Search code examples
c++performancecpucpu-cachebranch-prediction

Cache miss penalty on branching


I wonder is it faster to replace branching with 2 multiplications or no (due to cache miss penalty)?
Here is my case:

float dot = rib1.x*-dir.y + rib1.y*dir.x;

if(dot<0){
    dir.x = -dir.x;
    dir.y = -dir.y;
}

And I'm trying to replace it with:

float dot = rib1.x*-dir.y + rib1.y*dir.x;

int sgn = (dot  < 0.0) - (0.0 < dot ); //returns -1 or 1 (no branching here, tested)
dir.x *= sgn;
dir.y *= sgn;

Solution

  • The cost of the multiplication depends on several factors, whether you use 32-bit or 64-bit floats, and whether you enable SSE or not. The cost of two float multiplications is 10 cycles according to this source: http://www.agner.org/optimize/instruction_tables.pdf

    The cost of the branch also depends on several factors. As a rule of thumb, do not worry about branches in your code.
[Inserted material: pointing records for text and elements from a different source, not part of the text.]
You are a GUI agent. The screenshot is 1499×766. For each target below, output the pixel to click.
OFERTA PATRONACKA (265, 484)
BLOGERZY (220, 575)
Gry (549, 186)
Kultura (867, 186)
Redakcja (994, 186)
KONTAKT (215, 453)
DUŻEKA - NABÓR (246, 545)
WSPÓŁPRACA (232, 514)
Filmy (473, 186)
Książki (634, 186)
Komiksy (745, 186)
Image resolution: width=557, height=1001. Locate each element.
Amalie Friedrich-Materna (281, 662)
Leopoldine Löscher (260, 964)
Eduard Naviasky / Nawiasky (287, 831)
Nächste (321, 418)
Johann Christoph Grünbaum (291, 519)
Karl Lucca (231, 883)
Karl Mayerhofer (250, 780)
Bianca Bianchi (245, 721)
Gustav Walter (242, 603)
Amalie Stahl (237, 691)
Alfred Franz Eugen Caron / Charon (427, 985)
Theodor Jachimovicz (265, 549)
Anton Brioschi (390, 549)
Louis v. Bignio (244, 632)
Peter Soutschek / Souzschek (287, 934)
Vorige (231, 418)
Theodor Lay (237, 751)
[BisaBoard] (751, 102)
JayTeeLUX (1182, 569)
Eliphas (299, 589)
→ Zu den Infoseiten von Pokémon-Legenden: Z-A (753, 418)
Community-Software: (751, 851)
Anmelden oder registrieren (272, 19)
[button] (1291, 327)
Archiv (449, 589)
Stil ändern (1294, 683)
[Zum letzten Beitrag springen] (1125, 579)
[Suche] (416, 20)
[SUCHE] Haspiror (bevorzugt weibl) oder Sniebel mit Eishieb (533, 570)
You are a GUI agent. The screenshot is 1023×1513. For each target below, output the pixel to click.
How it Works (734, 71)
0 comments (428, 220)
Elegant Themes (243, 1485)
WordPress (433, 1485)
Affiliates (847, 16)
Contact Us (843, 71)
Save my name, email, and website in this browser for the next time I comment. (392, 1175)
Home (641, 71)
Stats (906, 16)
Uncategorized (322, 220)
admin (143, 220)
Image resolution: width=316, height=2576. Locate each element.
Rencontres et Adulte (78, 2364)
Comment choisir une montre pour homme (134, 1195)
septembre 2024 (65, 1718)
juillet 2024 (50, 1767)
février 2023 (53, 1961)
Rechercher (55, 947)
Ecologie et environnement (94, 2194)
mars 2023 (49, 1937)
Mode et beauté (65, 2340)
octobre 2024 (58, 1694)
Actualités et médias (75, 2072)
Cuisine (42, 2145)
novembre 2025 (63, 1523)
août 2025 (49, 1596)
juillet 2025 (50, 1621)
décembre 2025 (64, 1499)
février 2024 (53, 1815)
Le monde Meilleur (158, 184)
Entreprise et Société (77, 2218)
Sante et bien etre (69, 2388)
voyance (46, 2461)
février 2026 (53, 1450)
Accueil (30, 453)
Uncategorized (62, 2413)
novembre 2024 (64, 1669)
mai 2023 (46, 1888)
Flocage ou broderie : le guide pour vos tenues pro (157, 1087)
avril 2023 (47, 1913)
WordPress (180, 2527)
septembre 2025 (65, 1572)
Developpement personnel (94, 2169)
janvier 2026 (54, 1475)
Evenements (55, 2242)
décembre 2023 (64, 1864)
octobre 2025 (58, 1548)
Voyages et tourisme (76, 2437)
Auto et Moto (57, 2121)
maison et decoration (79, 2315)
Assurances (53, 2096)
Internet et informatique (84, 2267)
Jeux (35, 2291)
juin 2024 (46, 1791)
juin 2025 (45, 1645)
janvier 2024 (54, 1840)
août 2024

The exact behaviour of the branch predictor on the CPU will define the performance, but in this case you should probably expect that the branch will be unpredictable at best, so this is likely to lead to a lot of branch mispredictions. The cost of a branch misprediction is 10-30 cycles according to this source: http://valgrind.org/docs/manual/cg-manual.html

    The best advice anyone can give here is to profile and test. I would guess that on a modern Core i7 the two multiplications should be faster than the branch, if the range of input varies sufficiently as to cause sufficient branch mispredictions as to outweigh the cost of the additional multiplication.

    Assuming 50% miss rate, the cost of the branch averages 15 cycles (30 * 0.5), the cost of the float mul is 10 cycles.


    EDIT: Added links, updated estimated instruction cost.